The most important limitation of our study is its observational nature resulting in selection bias and confounding by indication. In addition, the most responsive primary endpoint for patients with mild GBS is unknown. As discussed above, onset of motor recovery might be a responsive endpoint, but the IGOS database did not document the date of onset of motor recovery so we could only estimate the time of onset of motor recovery by using the study visit dates. Another possible endpoint might be time to hospital discharge, especially in studies including cost-effectiveness analysis. However, discharge policies differ widely between hospitals and the date of hospital discharge was not recorded in IGOS. For this study, we used the GBS disability scale because it is widely known and most often used in therapeutic trials for GBS. However, the scale may not be sensitive enough for patients with mild GBS. In 2013, a group of inflammatory neuropathy experts reached agreement and recommended using the activity and participation level measured by the 24-item R-ODS for all future therapeutic GBS studies.20 25 However, the R-ODS scale contains items which are not always applicable, especially in different regions of the world, diminishing its reliability and applicability.26 Lastly, although IGOS has collected a very large cohort of GBS patients, the patient numbers in this study, and especially in the substudy of patients with persistent mild GBS, were small, and the study could be underpowered.

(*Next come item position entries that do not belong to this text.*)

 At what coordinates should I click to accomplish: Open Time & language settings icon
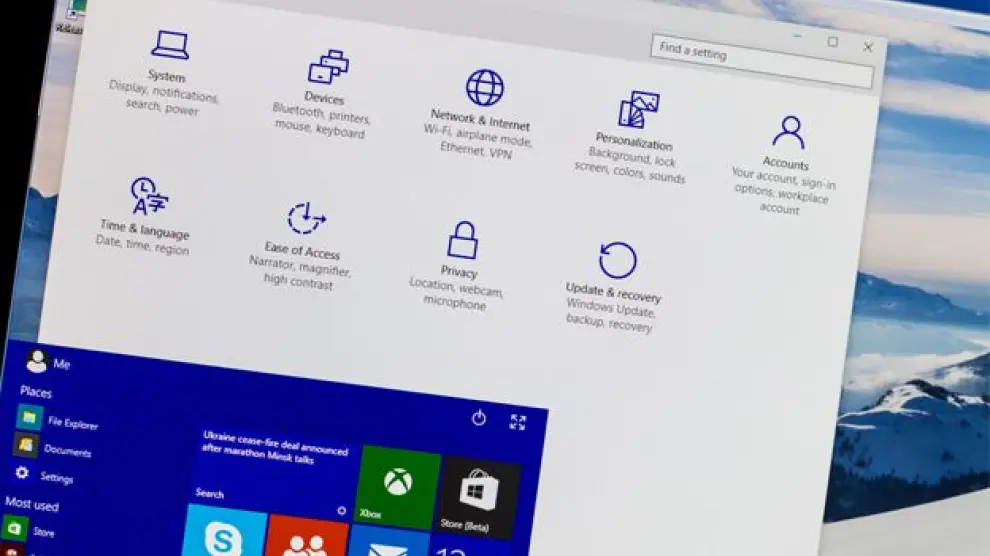click(x=149, y=197)
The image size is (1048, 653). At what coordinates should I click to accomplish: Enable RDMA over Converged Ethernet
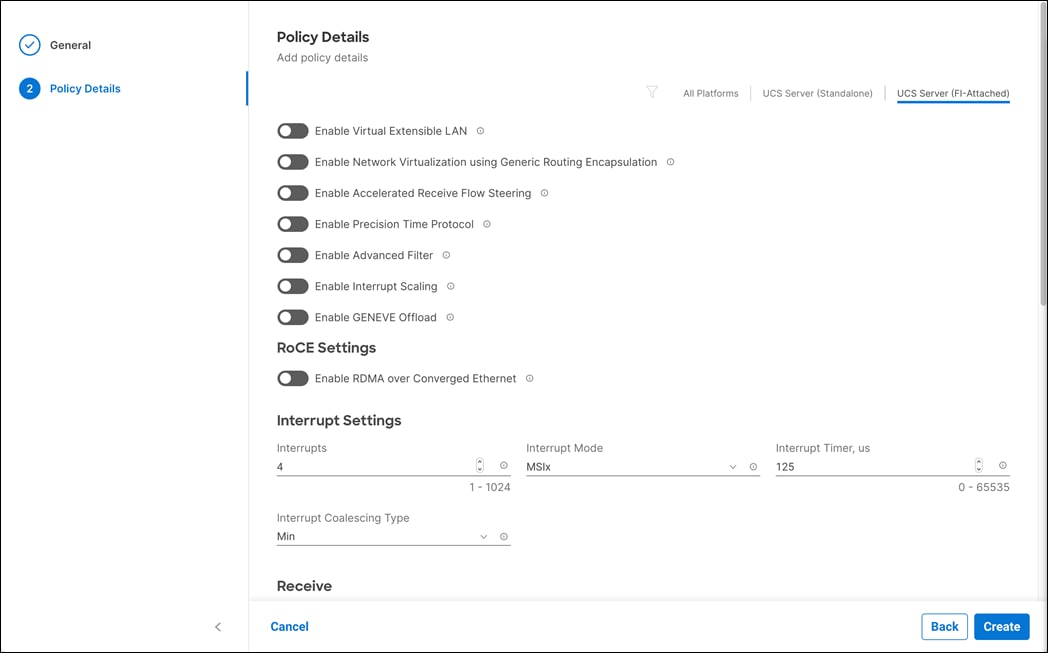(292, 378)
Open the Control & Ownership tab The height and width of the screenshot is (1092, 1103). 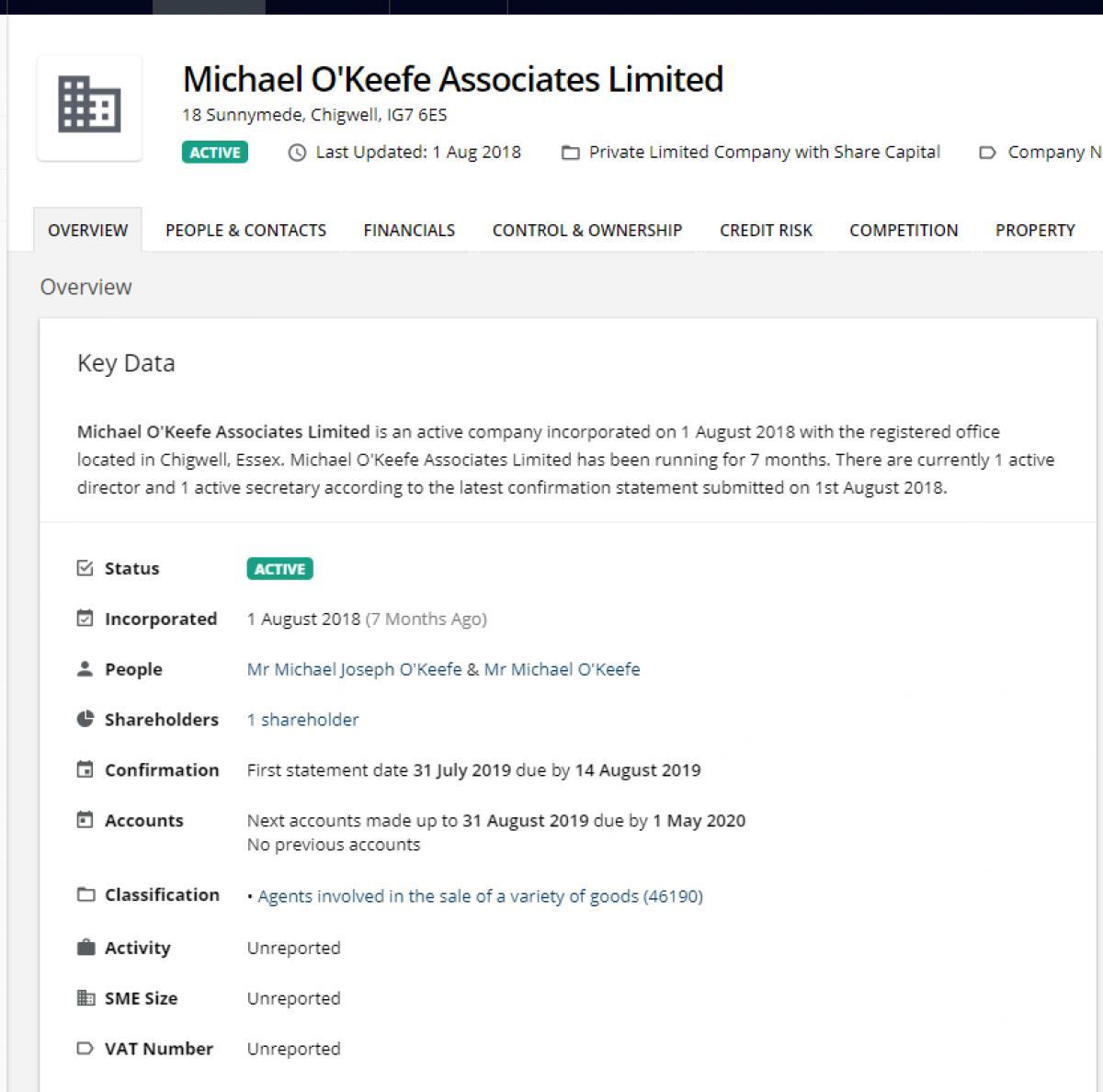587,231
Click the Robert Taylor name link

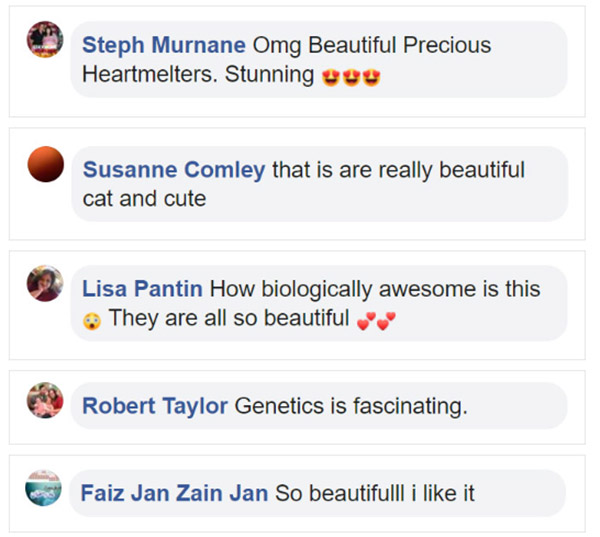(x=154, y=406)
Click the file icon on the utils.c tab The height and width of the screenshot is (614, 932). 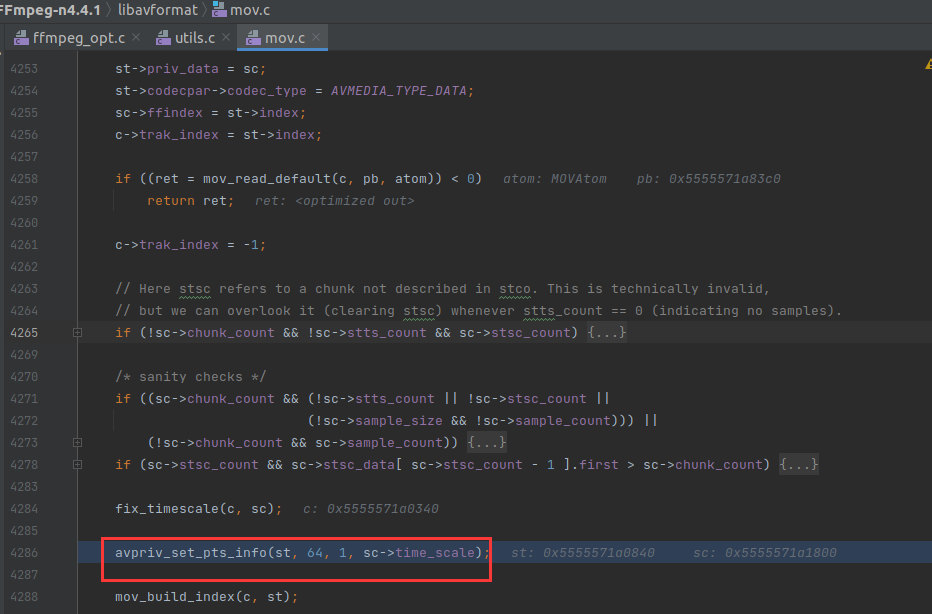162,36
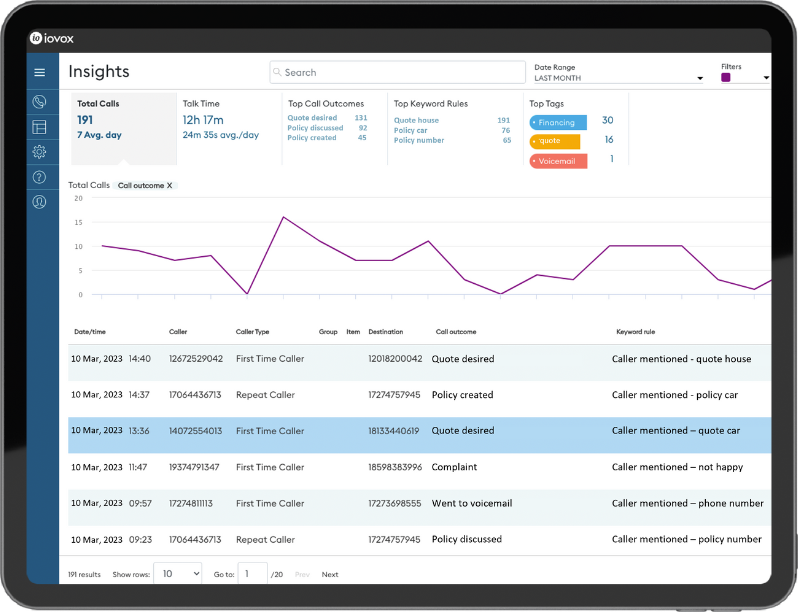
Task: Open the hamburger menu in the sidebar
Action: click(x=40, y=72)
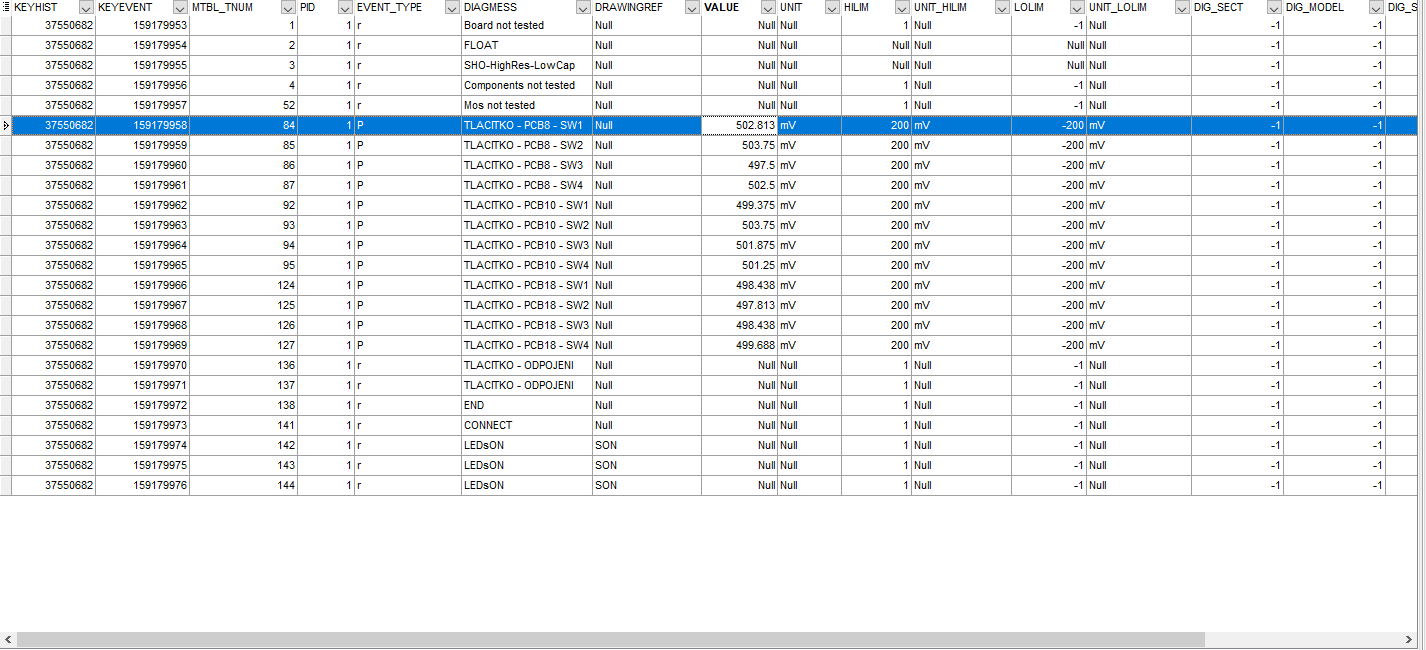Open the EVENT_TYPE column filter dropdown
The height and width of the screenshot is (650, 1426).
[451, 7]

Although this observational study did not identify significant benefit from adding IVIg to supportive care in initially mild GBS, confounding factors may have masked the possible positive effect of such treatment. IVIg may shorten time to full recovery of muscle strength and PE has previously been proven to hasten recovery in mild GBS.1Since other trials in severe GBS have shown that IVIg and PE have similar efficacy,7 it would be premature to conclude that PE is more efficacious than IVIg in mild GBS. Because this study has shown that 40% of patients with mild GBS have persistent symptoms at 1 year regardless of treatment status, other more effective treatments are needed. Ideally, future studies would use more responsive clinical outcome measures appropriate for mild GBS, measure prognostic biomarkers of ongoing inflammation and nerve damaging which predict disease progression, and include more participants in a randomised controlled design.